Side-shift of attack
Side-shifts of attacks within or between bouts occur in up to 19% of patients with cluster headache (51), although this is uncommon during an attack. It has also been reported in patients with cluster headache who received effective unilateral neurostimulation on the clinically affected side in unilateral deep brain (51) and occipital nerve stimulation (18) requiring implantation of an additional neurostimulation system on the contralateral side. In patients with a unilateral SPG stimulator and side-shift from the stimulated to the contralateral side, preventive drug treatment should be intensified if possible and patients should followed up for at least 12 months before an additional implant is considered on the contralateral side.
Clinical implications
Recently, evidence has emerged that stimulation of the sphenopalatine ganglion (SPG) effectively aborts acute cluster headache attacks in some patients. Patient selection and patient care should be standardized to ensure maximal efficacy and safety. Therefore standards of care are proposed based on international expert consensus to ensure uniform patient selection and treatment across international headache centres.
Footnotes
Funding
This research received no specific grant from any funding agency in the public, commercial, or not-for-profit sectors.
Conflict of interest
TPJ has received honoraria for lectures and consulting from Autonomic Technologies, Inc., PharmAllergan Germany, Pfizer and MSD Germany. JS is a consultant for Autonomic Technologies, Inc, and member of the advisory boards of St Jude Medical, Medtronics, STX-Med and Allergan. JR reports no conflicts of interest. ATA and SH have been appointed as surgical consultants for ATI. ML has received honoraria and research funds from MSD, Terumo BCT, Roche, Allergan and Medtronics and is a consultant for Autonomic Technologies.
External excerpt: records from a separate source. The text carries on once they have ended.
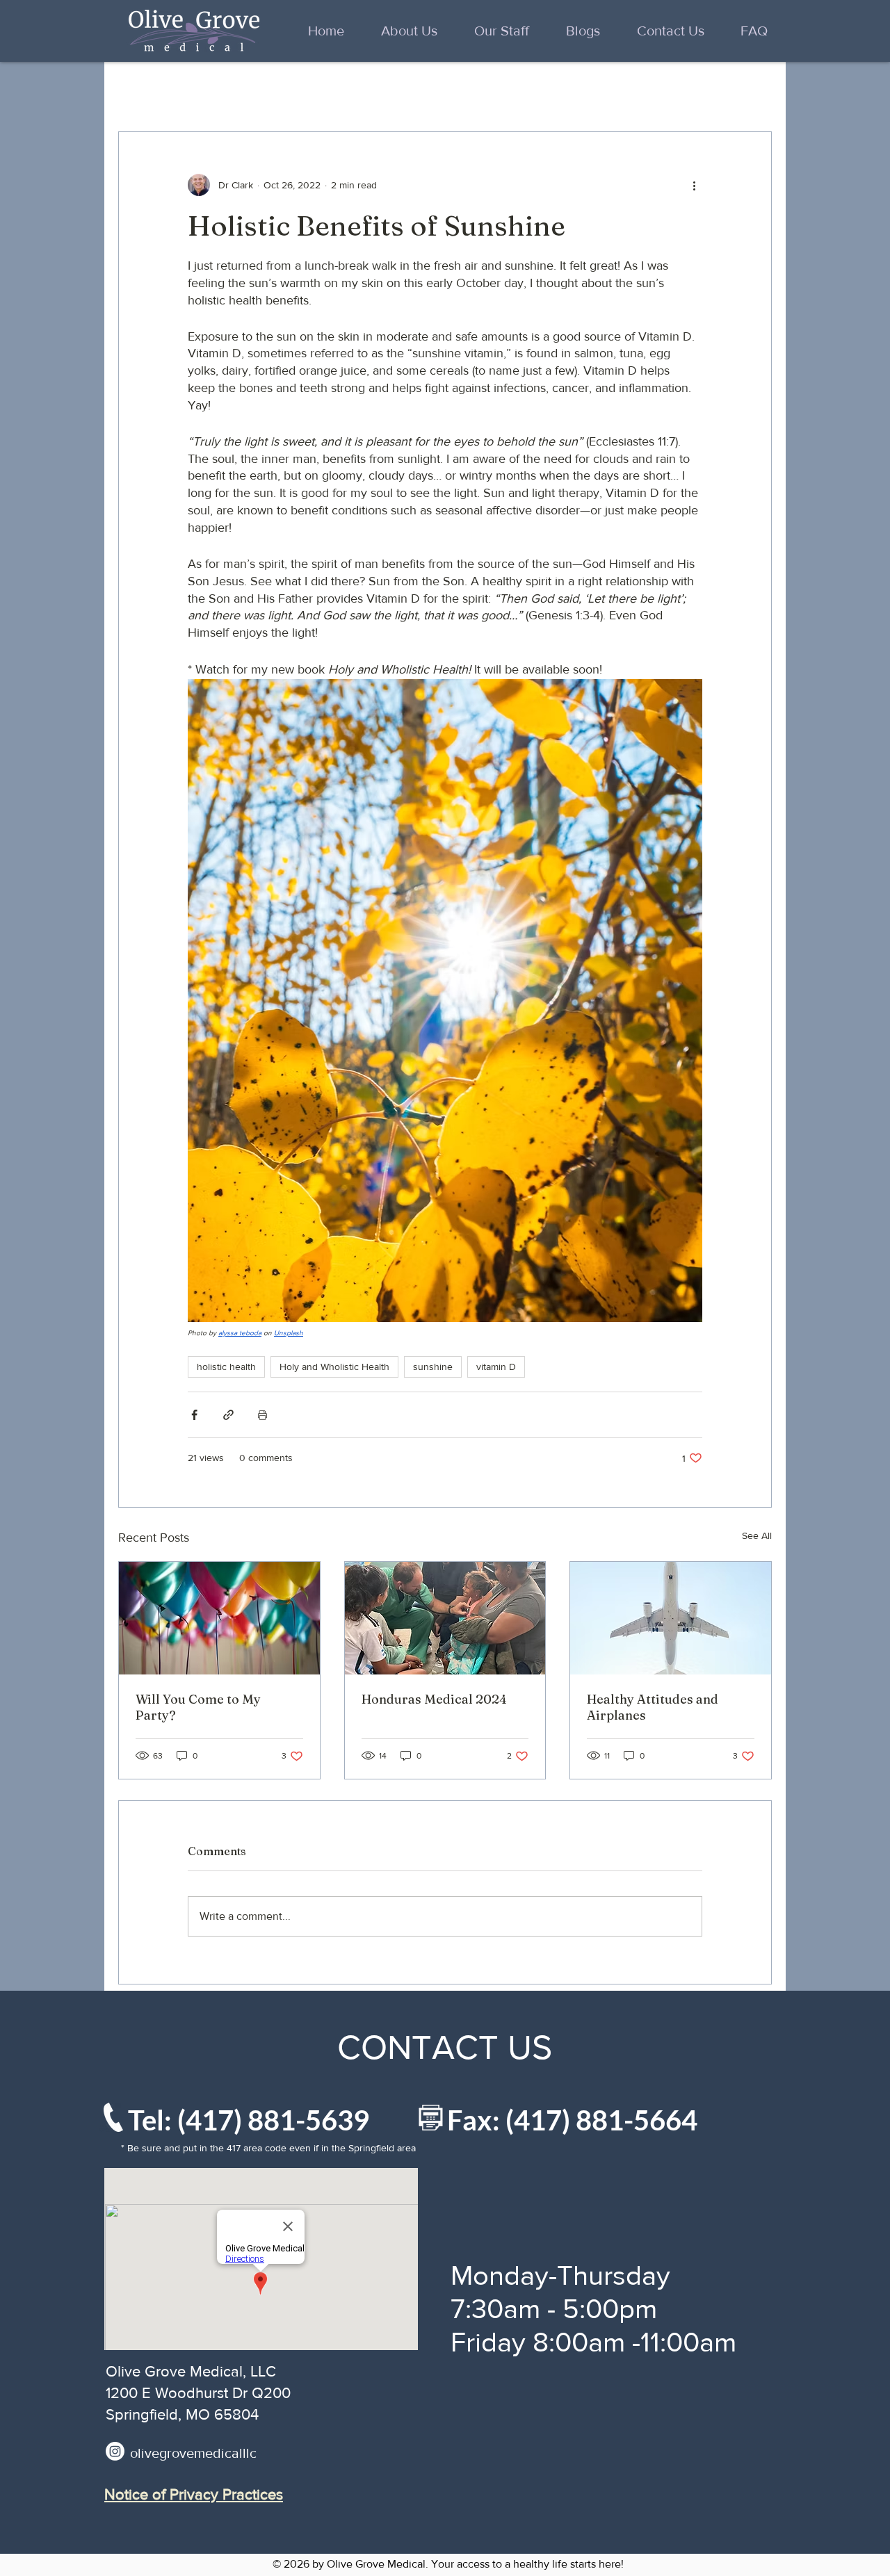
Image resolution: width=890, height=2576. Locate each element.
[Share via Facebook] (194, 1414)
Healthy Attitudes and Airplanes (652, 1707)
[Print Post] (262, 1414)
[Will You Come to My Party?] (219, 1618)
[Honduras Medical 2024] (445, 1618)
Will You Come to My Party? (198, 1707)
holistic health (226, 1366)
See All (757, 1535)
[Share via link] (228, 1414)
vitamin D (496, 1366)
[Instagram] (115, 2451)
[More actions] (694, 185)
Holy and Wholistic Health (334, 1366)
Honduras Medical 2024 (434, 1699)
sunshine (433, 1366)
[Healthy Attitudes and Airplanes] (670, 1618)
AM is funded by the University Clinic of Hamburg and received unrestricted research support from LindeGas (RealFund) and scientific funds by the Deutsche Forschungsgemeinschaft (DFG), is or has been consultant or speaker for Pfizer, Bayer Vital, GSK, Allergan, ATI, MSD, and Desitin. RHJ has received honoraria for lectures and patient leaflets from MSD, Berlin-Chemie, ATI and Pfizer and serves on medical advisory boards for LindeGas, ATI and Neurocore.